Ces données n'intègrent pas la nouvelle provision pour fluctuation de sinistralité, dont devraient notamment bénéficier les institutions de prévoyance. L'impact budgétaire en serait limité. Des précisions sur ce point devront également être apportées par le gouvernement.

B. LES MODALITÉS DU RÉGIME FISCAL DES GROUPES POUR LES ORGANISMES D'ASSURANCE

Les dispositions de V à IX du présent article proposent d'adapter le régime fiscal de groupe aux différents organismes d'assurance. Il crée à cet effet une nouvelle catégorie de groupe, dont la différence avec le régime de droit commun réside dans le critère d'intégration.

En effet, ces organismes sont aujourd'hui exclus du régime d'intégration fiscale, compte tenu du critère d'intégration qui repose sur des liens capitalistiques, la société mère devant au moins détenir 95 % des filiales pour pouvoir les intégrer. A cet égard, votre rapporteur général se félicite de cette mesure d'équité.
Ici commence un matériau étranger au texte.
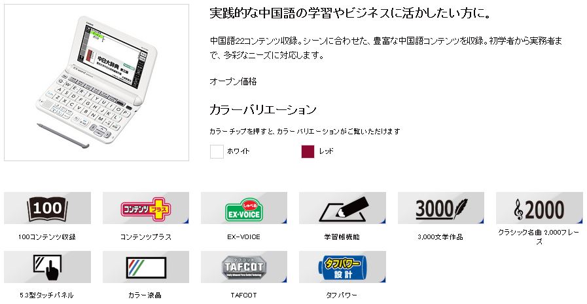The image size is (587, 304).
Task: Open the 100コンテンツ収録 text link
Action: [47, 237]
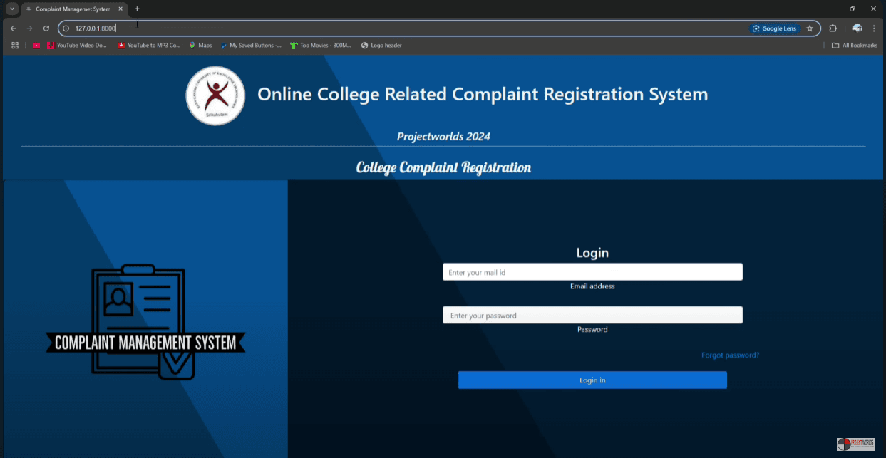Image resolution: width=886 pixels, height=458 pixels.
Task: Click the Google Lens button
Action: (x=774, y=28)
Le présent article propose ainsi de mettre en place un critère associant le périmètre de combinaison des comptes et la qualité des liens entre les sociétés appartenant à cette combinaison. Ce critère reprend la rédaction des articles des codes concernés qui définissent un groupe de sociétés d'assurance, de mutuelles ou d'instituts de prévoyance. Compte tenu de l'insertion de ce nouveau critère, le présent article organise également les modalités de transition d'une catégorie de groupe à une autre.

Votre rapporteur général remarque ainsi que l'adaptation ne porte que le critère d'intégration, et que par conséquent les autres dispositions du régime d'intégration fiscale de droit commun s'appliquent aux organismes d'assurance qui souhaitent bénéficier de l'intégration fiscale.

Décision de la commission : votre commission vous propose d'adopter cet article sans modification.